Torniamo a un punto presente nel Libro Verde e che riguarda il tema di queste giornate, il lavoro nero. Molti pensano che dipenda dalla iper-protezione della legislazione del lavoro. A me pare che parlare genericamente di lavoro troppo protetto sia una banalità, perché invece dovremmo cercare di capire a quali settori, ambiti e istituti ci riferiamo. Nelle discussioni si va da chi segnala un eccessivo carico di contribuzione a chi invece sta parlando di tutele normative, quindi regole giuridiche dei contratti individuali di lavoro.
Ecco perché non possiamo parlare di scardinamento o di smantellamento delle tutele come se ci trovassimo di fronte a sistemi omogenei.
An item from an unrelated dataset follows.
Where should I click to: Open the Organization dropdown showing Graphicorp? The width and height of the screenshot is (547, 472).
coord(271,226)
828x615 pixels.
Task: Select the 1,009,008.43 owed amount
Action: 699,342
Tutto questo ci riporta al tema centrale: come seriamente riuscire riportare il nostro Paese dentro ad un modello sociale europeo corretto, innovativo, di cambiamento, vincente nell'economia globalizzata. Questo lo possiamo ottenere solo con un approccio pragmatico, che intervenga su singoli aspetti e su singoli problemi.
Chiudo segnalando che nel mio rapporto di iniziativa una parte importante l'ho dedicata proprio al lavoro nero, che è uno degli aspetti della competitività di sistema e, quindi, tipica competenza della Commissione economica. Il sistema regge e la competizione tra le imprese è corretta, se non c'è lavoro nero, se non c'è lavoro non dichiarato, se non c'è lavoro sommerso.
Ho anche provato a fare riferimento agli indici di congruità. A sostenere che il lavoro nero si combatte attraverso il rafforzamento dei coordinamenti tra agenzie e rafforzamento delle ispezioni e il coordinamento anche a livello europeo ma anche con metodi innovativi quali, appunto, gli indici di congruità. Chiudo con una nota di colore: come si traduce in inglese “indici di congruità”? Dovevo proporlo direttamente e non affidarmi al servizio di interpretariato perché, dati i tempi ristretti, ho dovuto presentare il testo direttamente in inglese, per farmi capire subito dai miei colleghi e verificare se si riusciva a trovare il loro assenso. E lì mi sono scontrata col fatto che l'inglese chiede il termine di paragone, e quindi se dico “indici di congruità” devo indicare tra che cosa. Me la sono cavata facendo riferimento a “metodi innovativi indicativi e a benchmarks”.
In Parlamento sarà una battaglia lunga e difficile, ma non dispero che con grande dose di pragmatismo si riesca a trovare una buona soluzione che riesca a inviare alla Commissione un segnale importante. Ricordo che la Commissione, sulla flessibilità e sicurezza, ha intenzione di intervenire con una comunicazione. Il lavoro tempestivo del Parlamento europeo serve anche a questo: a fornire le basi per una buona comunicazione e per non dover sempre ripartire in salita.
Grazie a tutti gli intervenuti che hanno dimostrato quanto il lavoro nero, sommerso e non dichiarato sia uno dei temi centrali della discussione in tutto il nostro Paese ed in particolare in questa Regione e in questa Provincia.